**Material to process**

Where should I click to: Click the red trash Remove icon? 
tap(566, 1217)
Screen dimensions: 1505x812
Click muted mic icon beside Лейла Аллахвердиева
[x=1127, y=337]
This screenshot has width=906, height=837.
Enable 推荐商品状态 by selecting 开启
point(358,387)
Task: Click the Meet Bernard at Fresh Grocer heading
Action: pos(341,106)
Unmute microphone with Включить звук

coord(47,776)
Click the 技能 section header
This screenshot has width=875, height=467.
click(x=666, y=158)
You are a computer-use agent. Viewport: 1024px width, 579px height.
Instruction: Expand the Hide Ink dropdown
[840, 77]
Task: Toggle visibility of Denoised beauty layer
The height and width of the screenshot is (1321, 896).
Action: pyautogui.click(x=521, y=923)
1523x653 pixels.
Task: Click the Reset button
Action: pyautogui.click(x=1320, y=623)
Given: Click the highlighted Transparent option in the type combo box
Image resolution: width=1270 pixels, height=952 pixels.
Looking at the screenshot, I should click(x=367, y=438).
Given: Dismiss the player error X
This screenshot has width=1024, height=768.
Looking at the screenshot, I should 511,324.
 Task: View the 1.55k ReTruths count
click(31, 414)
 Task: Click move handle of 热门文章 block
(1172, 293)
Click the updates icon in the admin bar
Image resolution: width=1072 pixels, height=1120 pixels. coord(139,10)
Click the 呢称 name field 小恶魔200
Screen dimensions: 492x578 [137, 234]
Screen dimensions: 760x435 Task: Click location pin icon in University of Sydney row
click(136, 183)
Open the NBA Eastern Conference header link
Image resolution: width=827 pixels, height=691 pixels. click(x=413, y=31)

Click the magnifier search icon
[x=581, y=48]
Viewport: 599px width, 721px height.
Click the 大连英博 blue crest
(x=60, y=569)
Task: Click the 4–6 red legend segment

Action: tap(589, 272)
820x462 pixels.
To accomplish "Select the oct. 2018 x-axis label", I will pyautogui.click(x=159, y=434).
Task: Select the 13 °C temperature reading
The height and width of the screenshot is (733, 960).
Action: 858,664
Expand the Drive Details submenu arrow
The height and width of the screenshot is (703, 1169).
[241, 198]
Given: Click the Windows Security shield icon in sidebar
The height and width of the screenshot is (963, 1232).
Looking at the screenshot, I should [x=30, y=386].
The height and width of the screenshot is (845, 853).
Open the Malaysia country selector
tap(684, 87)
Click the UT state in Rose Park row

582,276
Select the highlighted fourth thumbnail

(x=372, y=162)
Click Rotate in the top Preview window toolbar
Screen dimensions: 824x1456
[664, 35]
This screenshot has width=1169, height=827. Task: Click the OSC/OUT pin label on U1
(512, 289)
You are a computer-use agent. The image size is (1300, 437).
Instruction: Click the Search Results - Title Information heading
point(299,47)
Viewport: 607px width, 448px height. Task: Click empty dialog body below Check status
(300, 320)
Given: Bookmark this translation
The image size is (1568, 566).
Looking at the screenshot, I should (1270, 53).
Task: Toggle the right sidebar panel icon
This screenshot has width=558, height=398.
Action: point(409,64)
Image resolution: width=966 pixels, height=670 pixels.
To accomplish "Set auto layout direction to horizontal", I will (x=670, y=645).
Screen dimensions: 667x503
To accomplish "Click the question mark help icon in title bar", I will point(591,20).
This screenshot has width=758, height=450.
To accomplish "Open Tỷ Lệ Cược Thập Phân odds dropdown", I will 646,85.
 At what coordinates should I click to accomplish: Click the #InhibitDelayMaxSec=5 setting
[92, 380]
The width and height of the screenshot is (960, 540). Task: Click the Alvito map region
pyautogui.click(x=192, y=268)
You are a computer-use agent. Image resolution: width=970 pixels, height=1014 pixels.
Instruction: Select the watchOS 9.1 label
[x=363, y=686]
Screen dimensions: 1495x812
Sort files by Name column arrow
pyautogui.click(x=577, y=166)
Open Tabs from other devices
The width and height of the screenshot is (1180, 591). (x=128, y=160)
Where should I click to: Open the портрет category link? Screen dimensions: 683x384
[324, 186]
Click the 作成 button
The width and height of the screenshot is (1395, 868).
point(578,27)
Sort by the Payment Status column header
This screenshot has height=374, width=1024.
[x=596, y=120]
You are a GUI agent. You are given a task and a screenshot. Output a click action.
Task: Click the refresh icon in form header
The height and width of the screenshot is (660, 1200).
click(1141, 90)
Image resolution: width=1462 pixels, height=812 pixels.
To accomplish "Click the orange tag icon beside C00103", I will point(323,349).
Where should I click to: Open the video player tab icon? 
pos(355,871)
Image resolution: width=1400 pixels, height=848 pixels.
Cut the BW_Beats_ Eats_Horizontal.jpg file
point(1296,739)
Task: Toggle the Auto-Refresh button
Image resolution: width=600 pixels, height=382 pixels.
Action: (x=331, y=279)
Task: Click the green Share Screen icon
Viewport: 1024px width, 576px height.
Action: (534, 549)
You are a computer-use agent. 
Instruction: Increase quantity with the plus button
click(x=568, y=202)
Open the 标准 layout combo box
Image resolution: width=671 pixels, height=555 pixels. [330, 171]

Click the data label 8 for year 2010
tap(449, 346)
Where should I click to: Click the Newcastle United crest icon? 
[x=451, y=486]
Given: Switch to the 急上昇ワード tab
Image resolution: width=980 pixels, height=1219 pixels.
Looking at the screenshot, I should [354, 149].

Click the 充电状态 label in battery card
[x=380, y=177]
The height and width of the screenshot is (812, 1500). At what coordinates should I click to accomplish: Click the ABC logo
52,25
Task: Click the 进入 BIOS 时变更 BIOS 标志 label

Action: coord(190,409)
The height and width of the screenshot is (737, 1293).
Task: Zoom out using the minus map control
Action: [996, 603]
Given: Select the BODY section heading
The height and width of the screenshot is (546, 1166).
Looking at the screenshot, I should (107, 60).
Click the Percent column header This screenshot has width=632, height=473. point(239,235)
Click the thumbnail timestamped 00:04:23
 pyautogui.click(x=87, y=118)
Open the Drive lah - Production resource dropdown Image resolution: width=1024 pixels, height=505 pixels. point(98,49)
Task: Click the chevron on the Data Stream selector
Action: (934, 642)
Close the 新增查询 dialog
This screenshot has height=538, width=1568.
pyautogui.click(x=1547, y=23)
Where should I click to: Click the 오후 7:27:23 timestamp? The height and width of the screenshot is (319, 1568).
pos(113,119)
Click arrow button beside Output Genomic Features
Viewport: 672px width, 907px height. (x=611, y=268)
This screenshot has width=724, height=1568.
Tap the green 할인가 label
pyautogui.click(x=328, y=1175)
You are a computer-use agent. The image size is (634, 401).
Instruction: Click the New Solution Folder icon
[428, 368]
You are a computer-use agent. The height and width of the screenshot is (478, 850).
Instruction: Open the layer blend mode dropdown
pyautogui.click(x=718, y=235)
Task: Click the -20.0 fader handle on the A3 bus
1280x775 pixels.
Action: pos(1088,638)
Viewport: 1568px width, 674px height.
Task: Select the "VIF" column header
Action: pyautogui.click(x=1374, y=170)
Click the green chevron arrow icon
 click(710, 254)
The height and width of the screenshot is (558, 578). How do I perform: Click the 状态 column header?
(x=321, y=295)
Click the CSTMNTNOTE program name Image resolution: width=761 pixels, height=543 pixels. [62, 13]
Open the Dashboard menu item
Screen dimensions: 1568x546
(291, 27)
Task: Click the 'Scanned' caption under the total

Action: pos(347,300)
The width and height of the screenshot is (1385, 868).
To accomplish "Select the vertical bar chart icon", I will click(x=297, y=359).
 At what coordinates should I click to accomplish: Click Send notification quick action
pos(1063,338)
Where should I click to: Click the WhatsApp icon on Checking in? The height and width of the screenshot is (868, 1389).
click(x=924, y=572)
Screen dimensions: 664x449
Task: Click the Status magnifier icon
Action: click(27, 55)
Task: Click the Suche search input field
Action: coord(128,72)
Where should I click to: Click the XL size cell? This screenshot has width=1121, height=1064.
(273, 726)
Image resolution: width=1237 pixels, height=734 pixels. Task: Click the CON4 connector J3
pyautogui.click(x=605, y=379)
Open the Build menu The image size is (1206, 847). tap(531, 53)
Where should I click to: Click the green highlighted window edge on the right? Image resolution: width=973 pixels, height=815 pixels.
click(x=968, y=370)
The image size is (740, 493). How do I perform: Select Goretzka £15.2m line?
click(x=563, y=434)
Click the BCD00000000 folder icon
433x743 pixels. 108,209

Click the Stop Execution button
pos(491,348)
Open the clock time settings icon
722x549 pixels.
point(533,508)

**What is being asked**
Word for word, restate the data above from its first line down to and including the line with "This screenshot has width=906, height=837.".

**Solution below**
Where should I click to: Click the red trash Remove icon? 
tap(566, 1217)
Screen dimensions: 1505x812
Click muted mic icon beside Лейла Аллахвердиева
[x=1127, y=337]
This screenshot has width=906, height=837.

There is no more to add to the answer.